● WORK INSTRUCTION: Start at the line with "Task: Click UK/AUST Ladies size 10 cell" and print every line through the end of the material below. Keep it exact and free of pictures.

● RECORDS:
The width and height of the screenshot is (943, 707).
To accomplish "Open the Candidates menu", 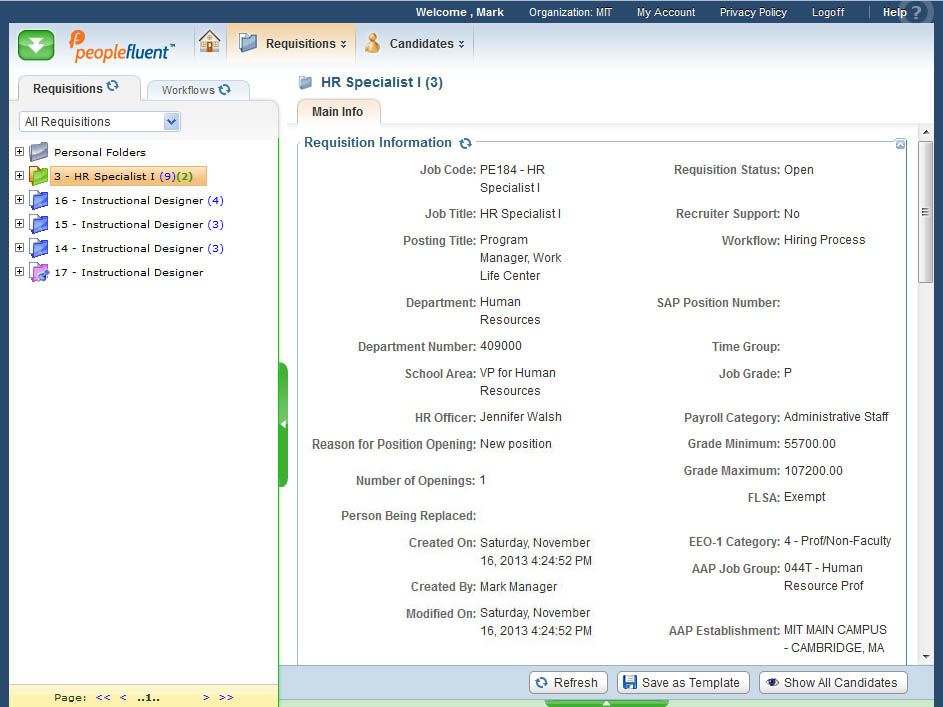I will (415, 44).
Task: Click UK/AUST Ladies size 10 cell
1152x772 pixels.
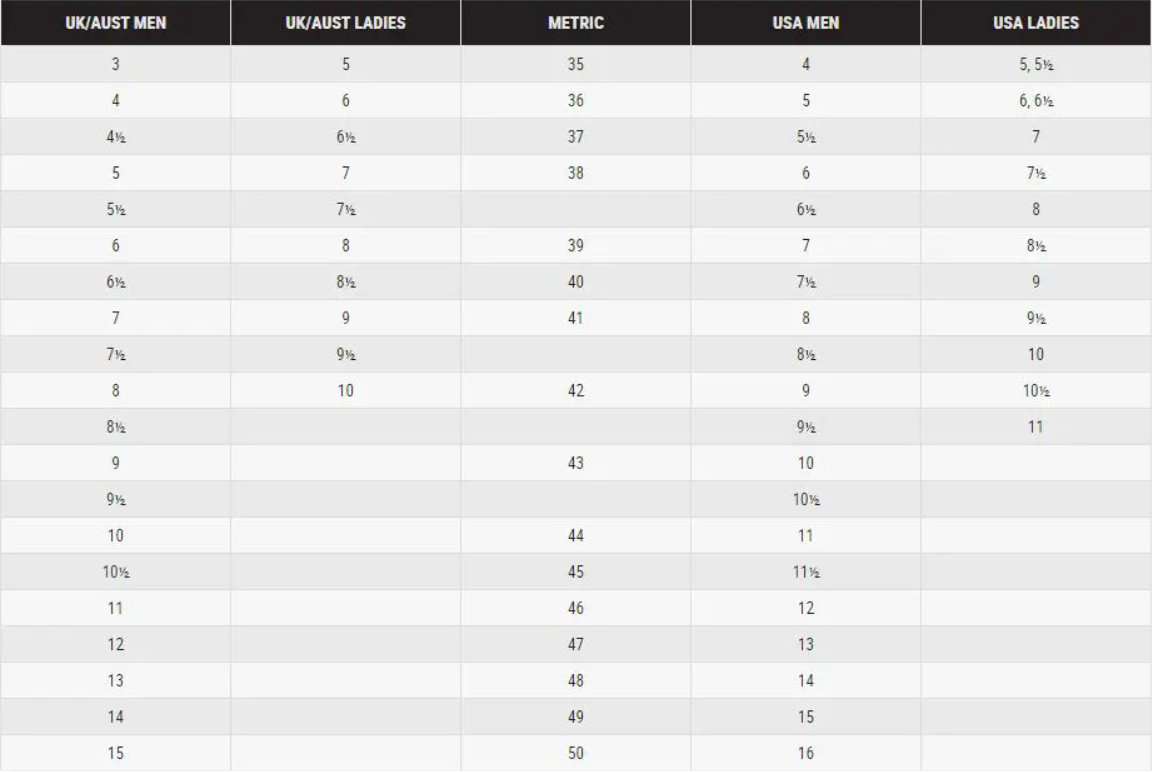Action: 345,391
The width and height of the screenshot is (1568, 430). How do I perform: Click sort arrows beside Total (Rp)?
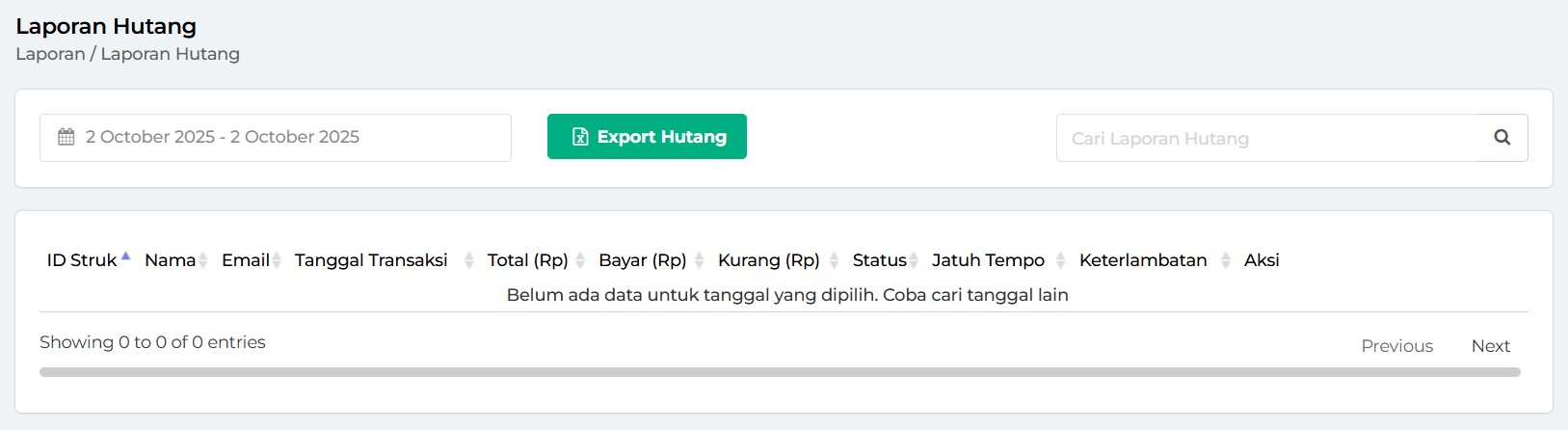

● ANSWER FOR THE TASK:
Task: Click UK/AUST Ladies size 10 cell
1152x772 pixels.
Action: 345,391
The width and height of the screenshot is (1568, 430). How do I perform: Click sort arrows beside Total (Rp)?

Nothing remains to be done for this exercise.